— FRAGMENTO PROPORCIONADO —
=======
Quien convive con ellas y, sobre todo, si es padre, hermano y tío de mujeres descubrirá gestos más que elocuentes de una diferencia abismal en su proceder a la hora de afrontar la realidad.

Sin generalizar-repito-, ellas son y están mucho más atentas al detalle. Algo, sin duda, importantísimo si, por ejemplo, estás en un quirófano en plena operación a corazón abierto o ante un problema médico de cierta importancia y ella te dice “no te preocupes, yo soy como tu madre”.

Ciertamente, yo no he encontrado todavía un médico con esa capacidad de empatía instantánea y de ponerse en la piel de un paciente con melena y patillas de hacha extragrandes como las mías.

A qué viene esta apología de lo femenino, se preguntarán. Viene a que a la hora de la verdad, desde mi nacencia, y sin idealizar a nadie porque he visto de todo, también he observado que las mujeres suelen ver más allá que los hombres: tienen una visión intuitiva más desarrollada. De ahí, supongo que se las llamará ‘brujas’ en el sentido cariñoso, como en ocasiones se lo llaman a un servidor porque puedo intuir lo que sucede a miles de kilómetros con un margen mínimo de error.

De hecho, si hago memoria del último año, con la única excepción masculina de mi Urdaci de mis entrañas, los únicos gestos reales de compañía verdadera para atravesar mi piélago médico personal han sido mujeres. Exclusiva y rotundamente, mujeres.

Quien convive con ellas a diario podrá comprobar que su sola presencia ensancha escenarios, amplía estancias, eleva los techos hasta rozar, casi, el cielo y, en un momento dado, siempre aseguran unas risas.

Si no me creen a mí, crean en la palabra de Gabriel García Márquez. Consciente de esta realidad, o no, describe a la perfección el distinto proceder de hombres y mujeres ante el mismo acontecimiento en una dulzura de relato corto: El ahogado más hermoso del mundo.
=======
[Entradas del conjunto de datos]
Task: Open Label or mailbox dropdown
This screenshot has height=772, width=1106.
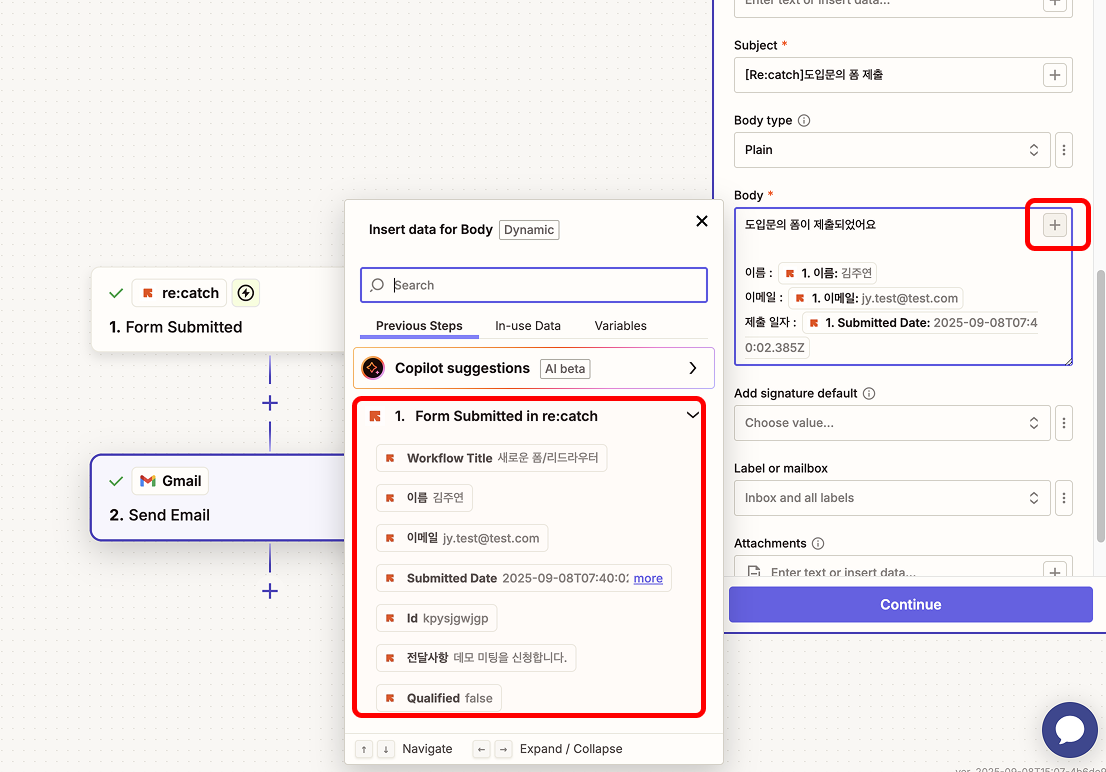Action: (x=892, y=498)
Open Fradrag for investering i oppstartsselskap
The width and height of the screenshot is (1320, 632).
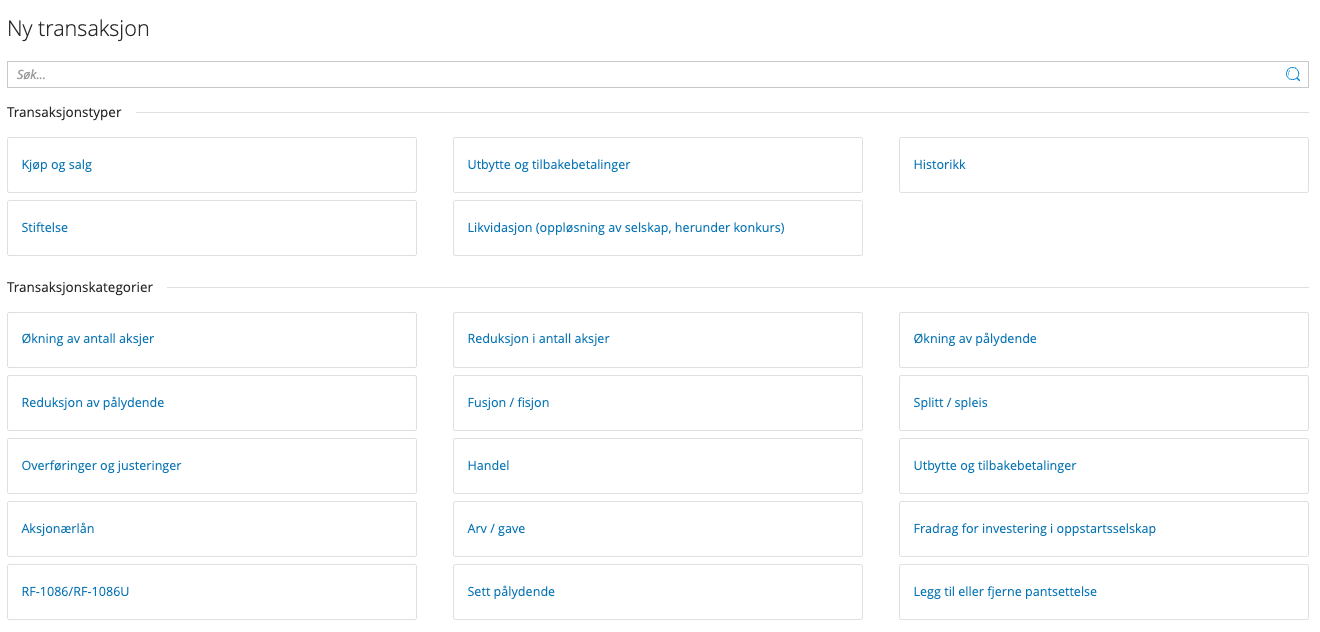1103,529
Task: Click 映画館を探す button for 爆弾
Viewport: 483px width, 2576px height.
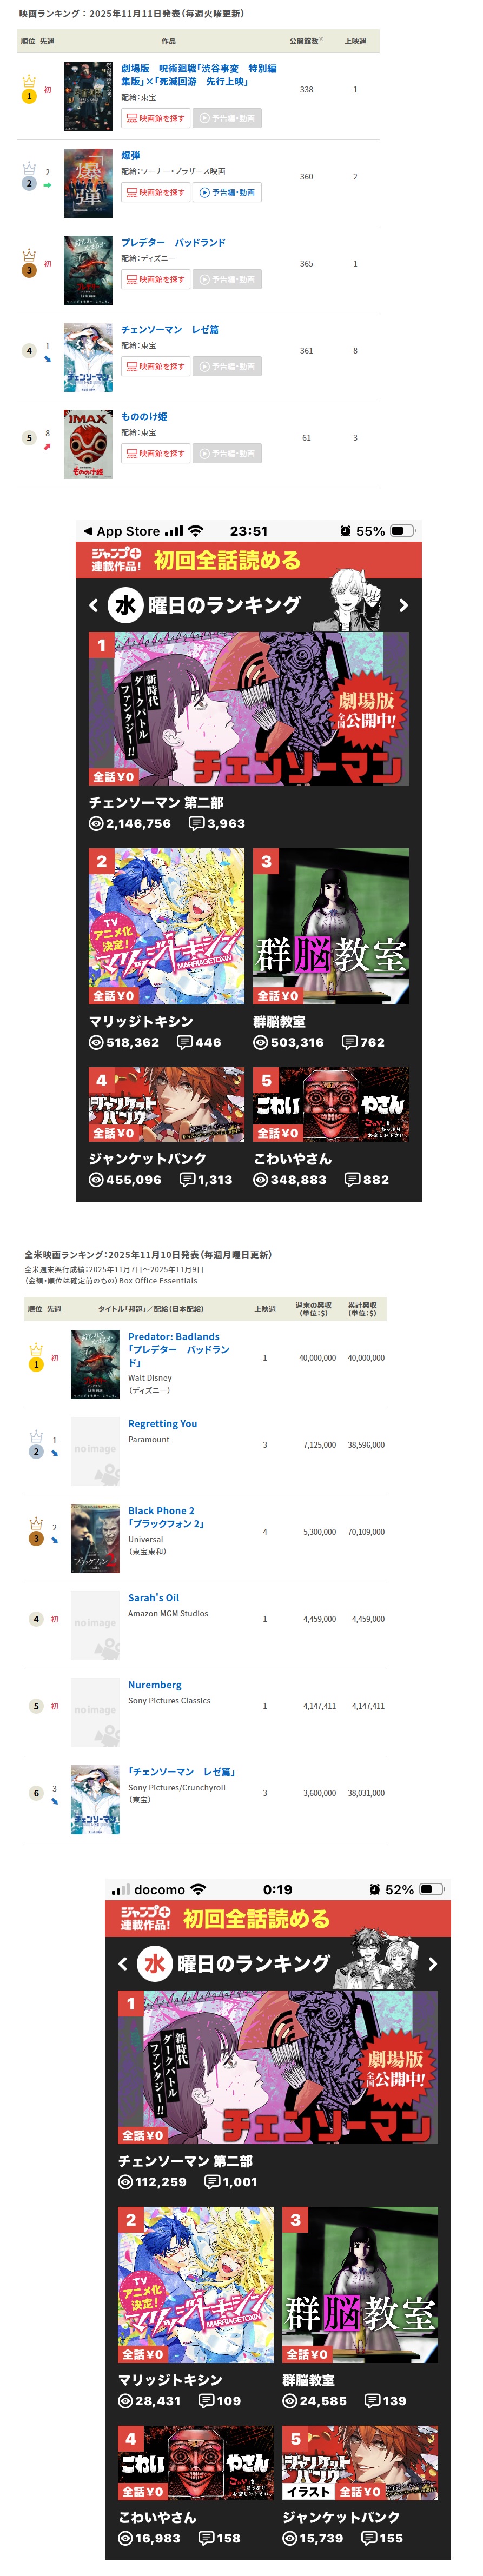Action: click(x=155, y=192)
=======
— CONSIGNA —
Prolonga el fragmento sobre la manera en que las mujeres afrontan la realidad y retómalo justo después de su última oración.

— RESPUESTA DEL EJERCICIO —
Mientras ellos tratan de deshacerse cuanto antes de un aparecido en la playa, ellas hacen todo lo contrario. Ellos: “…quisieron encadenarle a los tobillos un ancla de buque mercante para que fondeara sin tropiezos en los mares más profundos donde los peces son ciegos y los buzos mueren de nostalgia, de manera que las  malas corrientes no fueran a devolverlo a la orilla…”

Ellas, en cambio, ante el mismo ahogado, fueron pausando los acontecimientos, comenzaron a preguntarse por su nombre, le limpiaron la cabellera y la barba, lo acicalaron; en definitiva, lo miraron y lo trataron como lo que era, un hombre hermoso:

“…las mujeres que lo habían vestido, las que lo habían peinado, las que lo habían cortado las uñas y raspado la barba no pudieron reprimir un estremecimiento de compasión…”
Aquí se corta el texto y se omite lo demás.